The performances were generally a bit iffy. To my eyes, Ian McNeice looked more like Leo McKern than Winston Churchill, and sounded even less convincing. Matt Smith’s performance was his weakest so far. He wasn’t helped by the very strong impression from some of the lines that the script was written for Tom Baker, and there were times when he seemed to be thrashing about trying to get hold of the personality he was meant to portray. On the plus side, I thought Karen Gillan was probably at her best here, and so it’s a pity that she was a little underused; Amy’s role seemed chiefly to be “Stand-next-to-Churchill-and-sound-panicky-like-a-stereotype-companion-from-a-Barry-Letts-story-a-lot”.

Couldn’t stand some snippets of dialogue in this. Worst ones were undoubtedly, “We’re sitting ducks!” which is a cliche that belongs firmly back in 1980’s cartoons where it should have died a justly-uncelebrated death, and “Oi, Churchill!” which is one of those irritating pop-culture references that I had hoped the series would get shot of now that RTD had left. Still, at least it was a whole lot subtler than Barbara Windsor’s “GEH OU’A MA PUB!!!!” in Army Of Ghosts.

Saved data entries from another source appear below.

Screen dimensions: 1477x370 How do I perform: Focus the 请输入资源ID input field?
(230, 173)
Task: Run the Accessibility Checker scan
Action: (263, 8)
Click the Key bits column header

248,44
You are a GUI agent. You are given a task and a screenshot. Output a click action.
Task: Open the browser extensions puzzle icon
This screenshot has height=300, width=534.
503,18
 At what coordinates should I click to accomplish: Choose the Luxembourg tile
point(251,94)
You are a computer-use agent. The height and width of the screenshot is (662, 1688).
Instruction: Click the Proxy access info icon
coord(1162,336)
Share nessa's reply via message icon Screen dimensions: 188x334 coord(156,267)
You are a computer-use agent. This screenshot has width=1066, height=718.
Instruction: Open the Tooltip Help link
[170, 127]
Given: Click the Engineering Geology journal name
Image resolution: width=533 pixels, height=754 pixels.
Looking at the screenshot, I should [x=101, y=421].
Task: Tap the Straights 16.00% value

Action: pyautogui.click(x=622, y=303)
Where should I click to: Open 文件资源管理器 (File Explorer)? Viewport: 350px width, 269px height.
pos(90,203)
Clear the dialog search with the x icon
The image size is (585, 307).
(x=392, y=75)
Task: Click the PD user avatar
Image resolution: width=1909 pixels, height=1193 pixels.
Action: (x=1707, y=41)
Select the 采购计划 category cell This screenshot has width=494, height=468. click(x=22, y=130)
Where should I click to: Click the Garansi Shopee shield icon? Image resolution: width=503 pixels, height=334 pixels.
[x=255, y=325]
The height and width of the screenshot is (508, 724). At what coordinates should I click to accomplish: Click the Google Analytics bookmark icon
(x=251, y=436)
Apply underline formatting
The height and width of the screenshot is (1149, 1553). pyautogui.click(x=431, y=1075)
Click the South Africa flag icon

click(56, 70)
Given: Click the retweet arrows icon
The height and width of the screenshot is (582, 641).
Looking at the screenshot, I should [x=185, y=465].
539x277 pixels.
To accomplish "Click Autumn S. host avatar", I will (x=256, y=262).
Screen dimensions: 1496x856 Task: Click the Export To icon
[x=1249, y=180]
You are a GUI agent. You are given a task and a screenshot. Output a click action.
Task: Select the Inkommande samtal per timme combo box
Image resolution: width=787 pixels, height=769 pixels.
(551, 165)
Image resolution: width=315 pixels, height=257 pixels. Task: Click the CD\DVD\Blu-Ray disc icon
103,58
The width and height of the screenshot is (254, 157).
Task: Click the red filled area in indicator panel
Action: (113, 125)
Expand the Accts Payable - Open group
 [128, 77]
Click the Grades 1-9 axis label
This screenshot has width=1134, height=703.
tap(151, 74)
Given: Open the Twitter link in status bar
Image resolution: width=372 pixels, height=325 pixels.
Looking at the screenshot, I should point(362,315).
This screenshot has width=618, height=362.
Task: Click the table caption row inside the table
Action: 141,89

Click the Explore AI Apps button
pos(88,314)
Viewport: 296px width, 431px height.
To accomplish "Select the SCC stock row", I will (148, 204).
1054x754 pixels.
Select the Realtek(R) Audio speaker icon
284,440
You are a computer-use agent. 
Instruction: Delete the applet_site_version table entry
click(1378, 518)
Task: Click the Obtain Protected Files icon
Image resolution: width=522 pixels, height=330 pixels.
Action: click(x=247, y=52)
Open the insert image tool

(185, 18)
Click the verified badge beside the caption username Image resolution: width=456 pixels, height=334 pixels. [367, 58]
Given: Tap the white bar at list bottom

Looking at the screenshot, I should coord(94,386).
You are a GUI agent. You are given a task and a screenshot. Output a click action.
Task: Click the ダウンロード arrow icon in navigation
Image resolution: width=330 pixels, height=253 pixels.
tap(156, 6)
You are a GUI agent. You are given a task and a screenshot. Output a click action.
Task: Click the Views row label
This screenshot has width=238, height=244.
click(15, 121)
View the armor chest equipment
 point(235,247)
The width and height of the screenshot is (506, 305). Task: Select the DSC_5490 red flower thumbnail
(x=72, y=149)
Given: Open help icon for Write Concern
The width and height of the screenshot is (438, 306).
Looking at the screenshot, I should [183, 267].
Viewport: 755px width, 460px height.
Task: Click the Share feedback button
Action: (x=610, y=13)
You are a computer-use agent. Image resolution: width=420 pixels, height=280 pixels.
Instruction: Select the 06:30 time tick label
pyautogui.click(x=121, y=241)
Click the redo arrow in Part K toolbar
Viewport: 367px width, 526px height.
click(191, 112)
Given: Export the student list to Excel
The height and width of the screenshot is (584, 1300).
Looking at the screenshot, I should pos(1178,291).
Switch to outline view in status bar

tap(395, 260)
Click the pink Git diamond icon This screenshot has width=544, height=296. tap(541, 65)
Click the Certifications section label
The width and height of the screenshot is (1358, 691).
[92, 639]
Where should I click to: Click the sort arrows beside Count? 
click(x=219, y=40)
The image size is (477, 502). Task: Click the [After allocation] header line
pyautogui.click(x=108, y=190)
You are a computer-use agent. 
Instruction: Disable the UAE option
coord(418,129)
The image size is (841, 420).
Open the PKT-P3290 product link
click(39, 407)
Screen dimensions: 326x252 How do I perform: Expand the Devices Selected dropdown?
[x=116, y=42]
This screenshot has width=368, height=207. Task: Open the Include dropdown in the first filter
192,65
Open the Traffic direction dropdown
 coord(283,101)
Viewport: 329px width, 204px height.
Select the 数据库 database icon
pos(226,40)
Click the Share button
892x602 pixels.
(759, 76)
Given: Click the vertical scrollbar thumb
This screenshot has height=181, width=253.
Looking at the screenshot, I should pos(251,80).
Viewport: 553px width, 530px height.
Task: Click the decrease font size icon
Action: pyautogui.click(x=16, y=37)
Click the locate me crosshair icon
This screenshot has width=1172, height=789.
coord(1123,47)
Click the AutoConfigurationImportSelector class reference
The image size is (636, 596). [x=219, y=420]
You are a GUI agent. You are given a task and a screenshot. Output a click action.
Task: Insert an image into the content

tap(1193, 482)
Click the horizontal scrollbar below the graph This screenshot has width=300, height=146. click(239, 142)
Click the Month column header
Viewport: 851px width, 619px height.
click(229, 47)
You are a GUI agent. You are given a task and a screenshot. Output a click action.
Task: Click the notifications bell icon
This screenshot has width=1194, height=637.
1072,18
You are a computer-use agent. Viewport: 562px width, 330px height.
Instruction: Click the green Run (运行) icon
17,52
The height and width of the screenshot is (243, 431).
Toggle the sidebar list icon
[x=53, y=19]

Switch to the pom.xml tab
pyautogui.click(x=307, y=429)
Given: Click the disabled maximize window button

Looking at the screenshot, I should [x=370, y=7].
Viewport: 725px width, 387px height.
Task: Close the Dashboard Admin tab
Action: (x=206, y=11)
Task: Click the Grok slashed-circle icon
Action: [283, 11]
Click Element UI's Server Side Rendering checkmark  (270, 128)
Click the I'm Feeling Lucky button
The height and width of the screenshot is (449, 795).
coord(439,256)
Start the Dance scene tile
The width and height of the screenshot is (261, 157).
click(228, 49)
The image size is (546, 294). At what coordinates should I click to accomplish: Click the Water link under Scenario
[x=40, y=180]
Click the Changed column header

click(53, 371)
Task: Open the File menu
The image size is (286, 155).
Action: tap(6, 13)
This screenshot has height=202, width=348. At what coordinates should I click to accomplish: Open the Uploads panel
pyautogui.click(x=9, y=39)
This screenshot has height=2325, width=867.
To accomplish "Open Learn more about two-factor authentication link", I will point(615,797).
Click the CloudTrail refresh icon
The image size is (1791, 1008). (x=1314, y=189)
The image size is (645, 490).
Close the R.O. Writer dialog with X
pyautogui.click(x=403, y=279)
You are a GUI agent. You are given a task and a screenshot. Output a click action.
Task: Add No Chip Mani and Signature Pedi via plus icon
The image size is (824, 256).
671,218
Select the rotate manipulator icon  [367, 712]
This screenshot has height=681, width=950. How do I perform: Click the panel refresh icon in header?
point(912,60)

On a more positive note, the Daleks’ plan was quite clever and well worked out, and the ending in some ways was also a plus, in that it avoided yet another re-run of almost every Dalek appearance since the revival of the series. Most of the time, the Doctor triumphs and the entire Dalek race is wiped out in one fell swoop, except just one of them manages to find a trapdoor to quietly escape through on the last page of the script, and the entire race is eventually revived from there. This time, the battle is a stalemate, and all the Daleks escape loudly, proudly and openly.

There was some interesting development of the Doctor’s personality at the end too. What wasn’t openly stated was that the awful dilemma he faced was one he faced before. In the Time War, the Ninth Doctor had to choose between destroying the Daleks and saving Gallifrey. On that occasion, he chose destruction. This time, with the Earth imperilled he chose mercy. His terrible anguish in the aftermath was almost certainly born, at least in part, from the rekindled memory of the war.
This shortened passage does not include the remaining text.